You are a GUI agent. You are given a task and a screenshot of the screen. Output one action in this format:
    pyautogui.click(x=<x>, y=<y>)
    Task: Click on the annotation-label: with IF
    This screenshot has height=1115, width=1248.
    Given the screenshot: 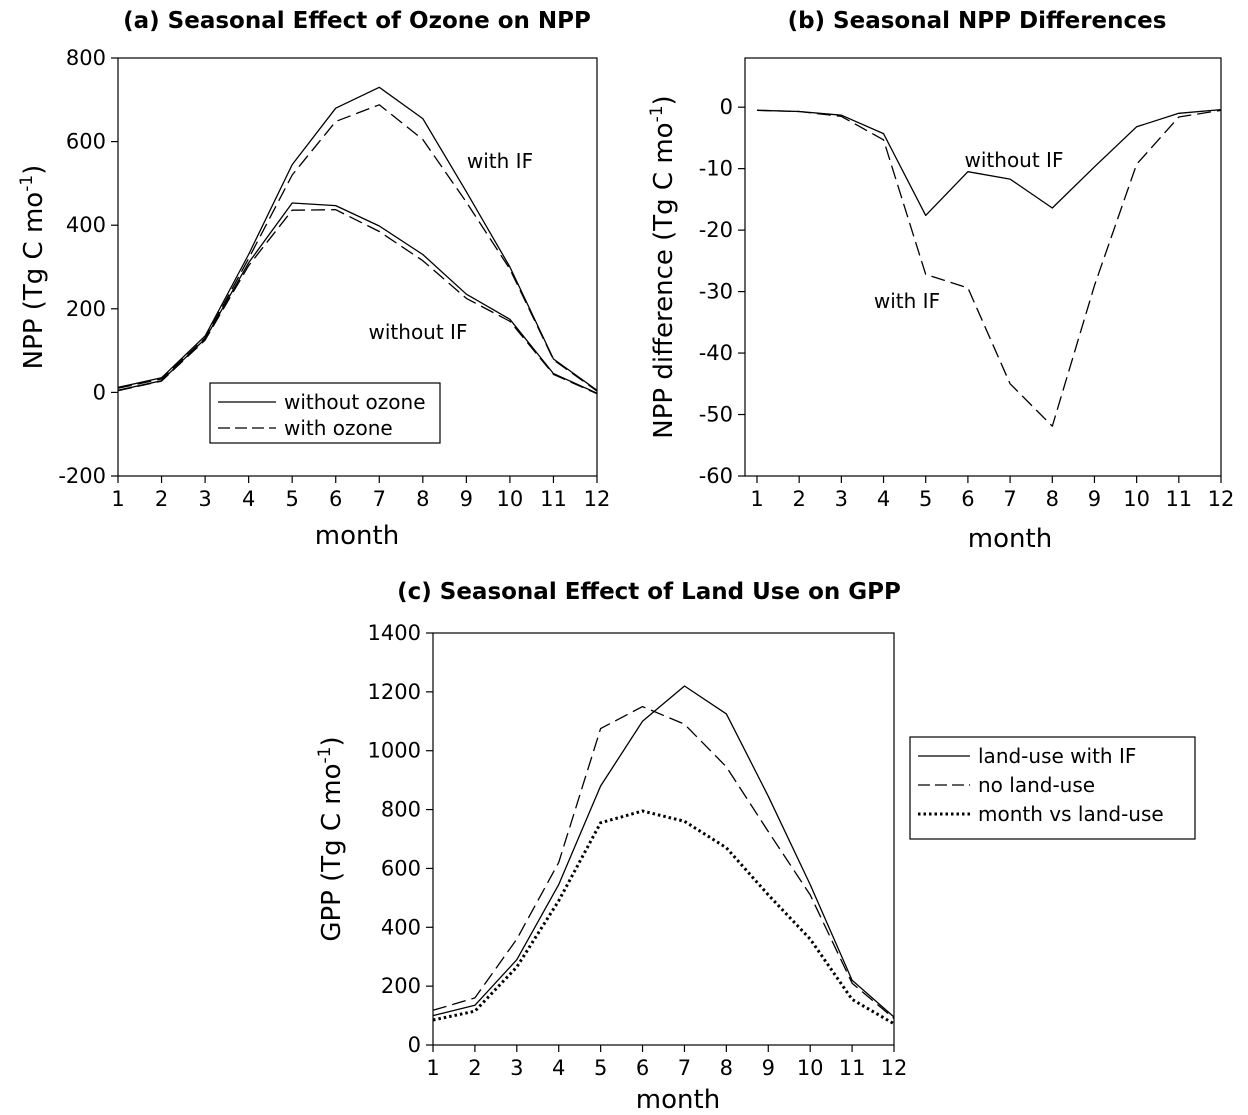 What is the action you would take?
    pyautogui.click(x=500, y=161)
    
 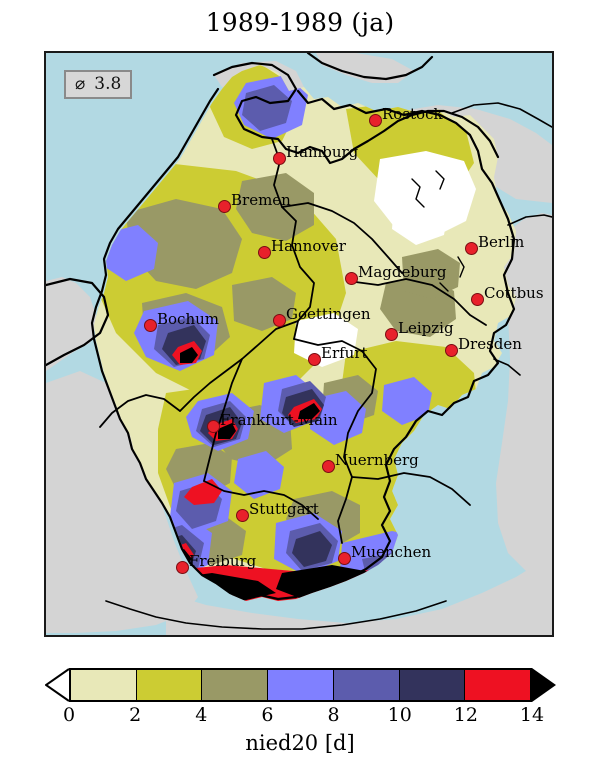 What do you see at coordinates (412, 114) in the screenshot?
I see `city-label: Rostock` at bounding box center [412, 114].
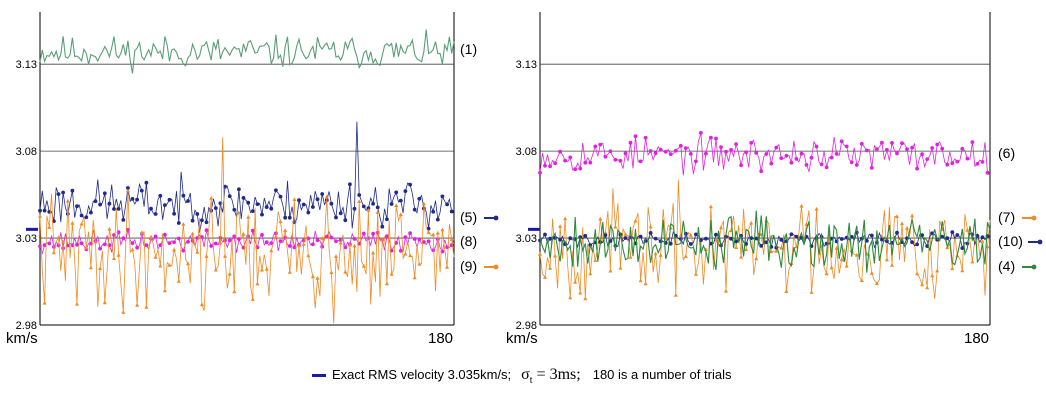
□ □ □ □
• **Exercise**
List each line in the items above that contains the string "label", matching case exactly.

• **Response to the task**
    Task: Click on the annotation-label: with IF
I see `city-label: Rostock` at bounding box center [412, 114].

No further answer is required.